I certainly also think we should rename the “bite-sized” label to one of the labels that have emerged as de facto standards. I don’t completely understand the difference in between first-timers-only and good-first-issue but we should do something like that.

Finally and most broadly, while you’re very kind about my appearing to pop up everywhere, it’s very true that I’m not good at delegating. I’ve mostly carried over my old habits from when beets was a much smaller project and it made sense to try to handle everything myself, which is not really sustainable as the project somehow continues to grow. I need to figure out how to do that, but at the very least, I like your suggestion to assign issues to other willing developers…

opened https://github.com/beetbox/beets/pull/3643

I’m fine with bite-sized, or the concept of it at least, doesn’t really matter to me what you call it. I hadn’t realized good-first-issue was also commonplace, but basically the idea is that first-timers-only is more explicitly reserved for those that haven’t contributed to open source before, with those issues having a great deal more hand holding and guiding than normal.

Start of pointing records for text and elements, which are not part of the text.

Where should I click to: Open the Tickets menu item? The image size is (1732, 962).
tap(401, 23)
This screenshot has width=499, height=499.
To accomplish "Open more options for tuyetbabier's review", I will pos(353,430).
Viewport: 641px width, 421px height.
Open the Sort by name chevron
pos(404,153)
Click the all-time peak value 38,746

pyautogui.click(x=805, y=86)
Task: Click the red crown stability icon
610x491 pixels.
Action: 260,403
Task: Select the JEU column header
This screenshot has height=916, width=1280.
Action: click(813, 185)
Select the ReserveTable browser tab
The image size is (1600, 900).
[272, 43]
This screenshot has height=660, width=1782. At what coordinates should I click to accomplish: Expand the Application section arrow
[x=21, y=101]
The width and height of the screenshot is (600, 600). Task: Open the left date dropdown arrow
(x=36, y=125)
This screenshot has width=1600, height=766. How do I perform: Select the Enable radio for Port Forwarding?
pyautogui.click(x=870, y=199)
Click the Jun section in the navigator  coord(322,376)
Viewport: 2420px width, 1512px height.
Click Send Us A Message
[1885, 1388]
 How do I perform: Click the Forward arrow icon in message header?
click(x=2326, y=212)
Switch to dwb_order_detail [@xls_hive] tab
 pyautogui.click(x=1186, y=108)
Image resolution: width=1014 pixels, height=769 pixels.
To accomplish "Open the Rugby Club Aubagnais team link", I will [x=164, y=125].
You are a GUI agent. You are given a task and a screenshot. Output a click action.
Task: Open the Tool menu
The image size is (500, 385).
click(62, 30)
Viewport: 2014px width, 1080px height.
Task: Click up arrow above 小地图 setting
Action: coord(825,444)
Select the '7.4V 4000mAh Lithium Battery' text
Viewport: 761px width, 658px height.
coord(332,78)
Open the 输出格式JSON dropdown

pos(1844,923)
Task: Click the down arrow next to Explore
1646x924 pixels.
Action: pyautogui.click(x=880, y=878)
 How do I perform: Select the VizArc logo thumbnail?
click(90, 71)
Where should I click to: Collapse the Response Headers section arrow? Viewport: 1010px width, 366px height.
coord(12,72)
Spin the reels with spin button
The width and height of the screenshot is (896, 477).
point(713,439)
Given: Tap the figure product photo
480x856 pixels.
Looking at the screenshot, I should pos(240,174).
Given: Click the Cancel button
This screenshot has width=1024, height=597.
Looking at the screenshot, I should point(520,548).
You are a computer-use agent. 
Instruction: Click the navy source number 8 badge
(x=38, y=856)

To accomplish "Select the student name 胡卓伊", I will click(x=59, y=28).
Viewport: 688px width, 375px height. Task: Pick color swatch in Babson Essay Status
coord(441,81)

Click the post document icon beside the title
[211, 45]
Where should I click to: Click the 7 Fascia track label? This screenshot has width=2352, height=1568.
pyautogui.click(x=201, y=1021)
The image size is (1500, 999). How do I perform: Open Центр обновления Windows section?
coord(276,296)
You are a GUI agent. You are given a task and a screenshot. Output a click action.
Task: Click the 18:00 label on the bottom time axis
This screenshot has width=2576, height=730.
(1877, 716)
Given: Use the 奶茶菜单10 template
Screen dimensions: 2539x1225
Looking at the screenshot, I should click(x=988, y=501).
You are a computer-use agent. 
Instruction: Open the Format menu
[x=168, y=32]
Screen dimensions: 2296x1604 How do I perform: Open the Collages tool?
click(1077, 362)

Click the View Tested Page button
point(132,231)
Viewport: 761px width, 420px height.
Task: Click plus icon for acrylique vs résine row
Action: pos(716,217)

Hopefully a dev chat room can start to gain some traction and we can get a couple of willing developers :slight_smile:

Speaking of… I was looking into gitter some more as I hadn’t used it before, and it seems like it relies on a web-based platform for mobile apps i.e. deprecating their current android/ios apps. May be something to consider if you aren’t hard set on gitter already. I personally like discord, it’s more widespread and has more features, but I can see its propensity towards gaming being offputting… someone broke down a nice set of pros/cons here

edit: discord also supports bots for github which could be useful

If you want, I could setup/handle the admin stuff of the discord but obviously have you as a full permissions owner.